(Excerpts from a dataset)

.....

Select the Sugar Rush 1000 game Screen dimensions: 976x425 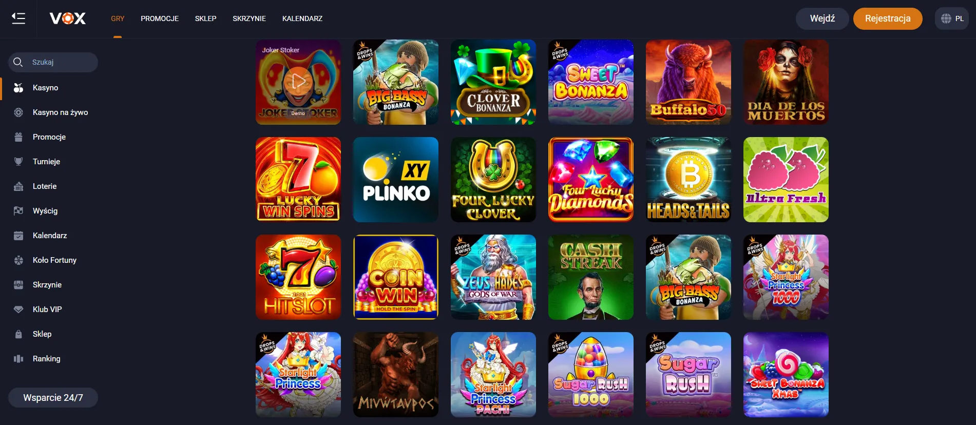click(591, 375)
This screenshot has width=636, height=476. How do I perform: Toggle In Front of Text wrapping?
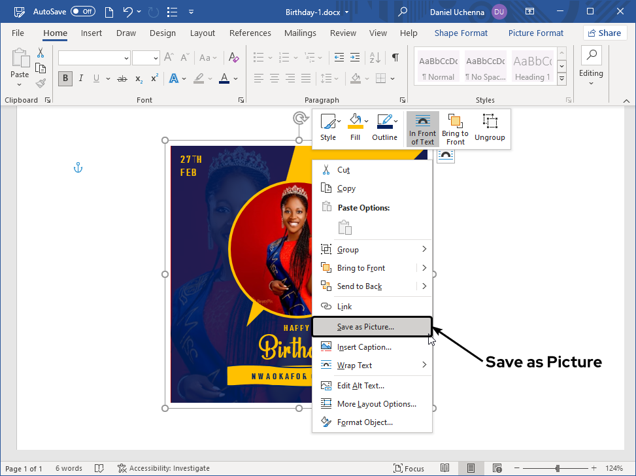423,128

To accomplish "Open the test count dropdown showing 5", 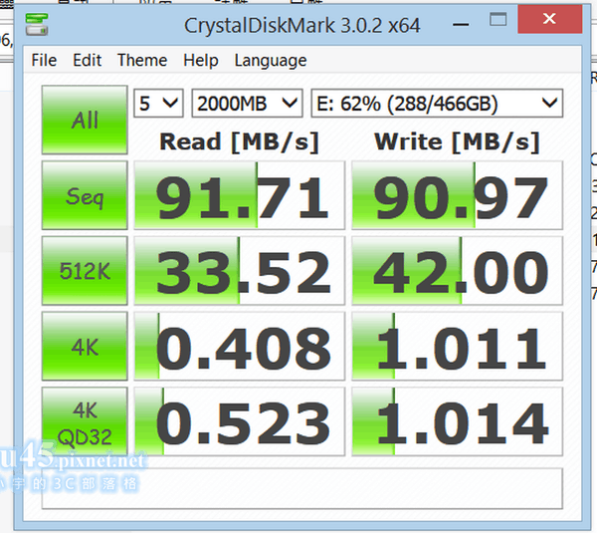I will 158,104.
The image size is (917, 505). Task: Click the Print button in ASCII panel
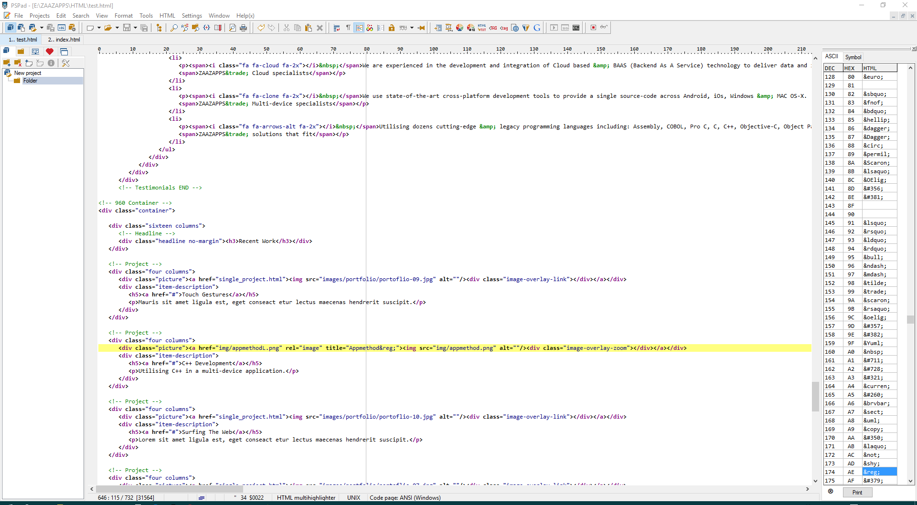pos(857,493)
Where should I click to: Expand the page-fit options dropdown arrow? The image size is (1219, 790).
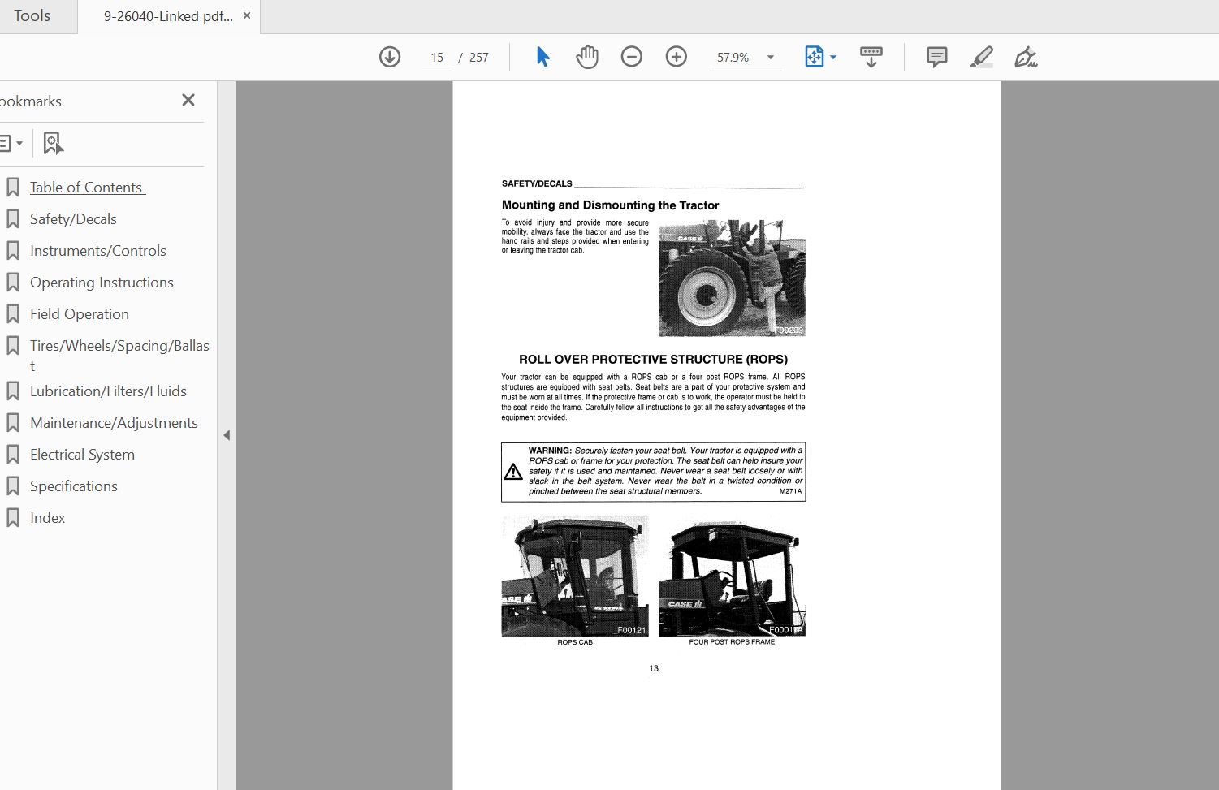832,57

.....

• [PROBLEM]
Your copy should hold only the lines running from the one that contains "The image size is (917, 505)." through the final line of the data; transcribe them exactly, both ends included, and leave pictures out.

• [ANSWER SPACE]
The image size is (917, 505). Task: Click the Print button in ASCII panel
pos(857,493)
Where should I click to: Expand the page-fit options dropdown arrow? The image size is (1219, 790).
832,57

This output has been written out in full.